Early this year I wrote about the Judge who agreed with the 15 year old girl who did not want to have a DNA test requested by her father. In that case the Judge held the child understood and knew the issues and accepted her view that it would not be in her interests to have the DNA test.

There has recently been another case involving a child’s right to decide what is in their interests, but in this case the child was only 10 years old. In C (A Child) Re [2012] EW Misc 15 (CC) the Judge ordered that the child be permitted to be baptised into a Christian Church against the wishes of her mother. The child’s parents had separated when she was eight years old and care of the child was shared on alternate weeks. The parents and all grandparents were Jewish although the family were not practicing Jews. After separation the father converted to Christianity and with mother’s consent took the child and her brother to a Christian Church.

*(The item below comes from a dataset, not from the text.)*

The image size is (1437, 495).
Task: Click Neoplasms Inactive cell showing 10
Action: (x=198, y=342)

After attending a New Wine Festival with the child the child returned to her mother saying she wanted to be baptised into the church. The mother was very concerned and applied for a Prohibited Steps Order to prevent the father from baptising the child into the Christian faith. The Court appointed a CAFCASS officer who filed a report stating that whilst the child wanted to be baptised the matter should be reviewed in two years time when she may then have acquired the maturity and information to enable her to make a fully informed decision.

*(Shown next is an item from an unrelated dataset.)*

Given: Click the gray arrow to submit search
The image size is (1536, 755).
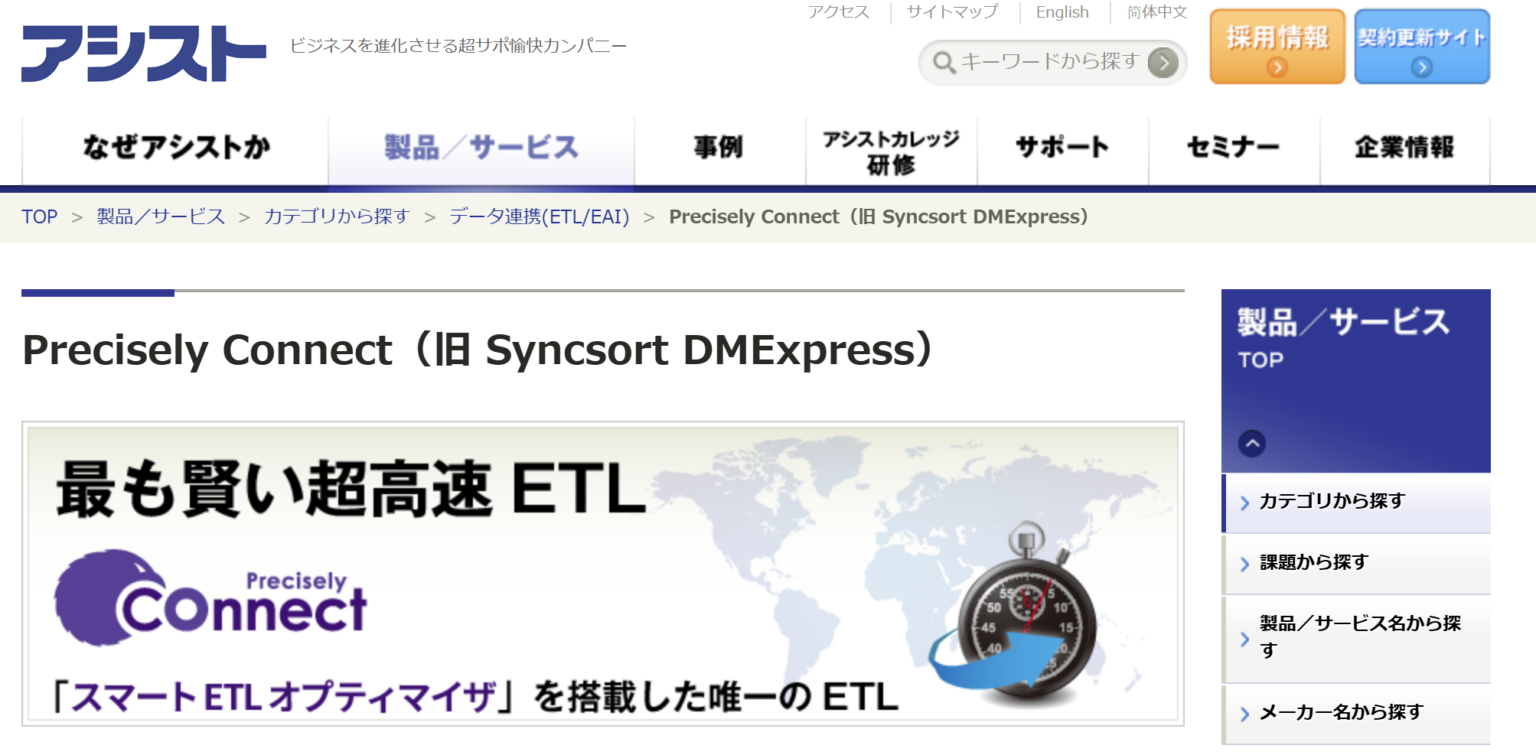Looking at the screenshot, I should pos(1163,61).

Despite the recommendations in the CAFCASS report the Judge held he was satisfied that the child’s welfare interests are best served by allowing her to be baptised in the Christian faith and that it could proceed without the mother’s consent

This decision seems deeply flawed. The child is only 10 years old and yet has now been told by a Judge that he agrees with her decision to be baptised. At such a tender age what a child wants or doesn’t want changes all the time. What message does it send out to her (and her family) that she can get what she wants if she shouts loud enough. I have no doubt the impact of this decision on the child, the parents and the wider family will be immense.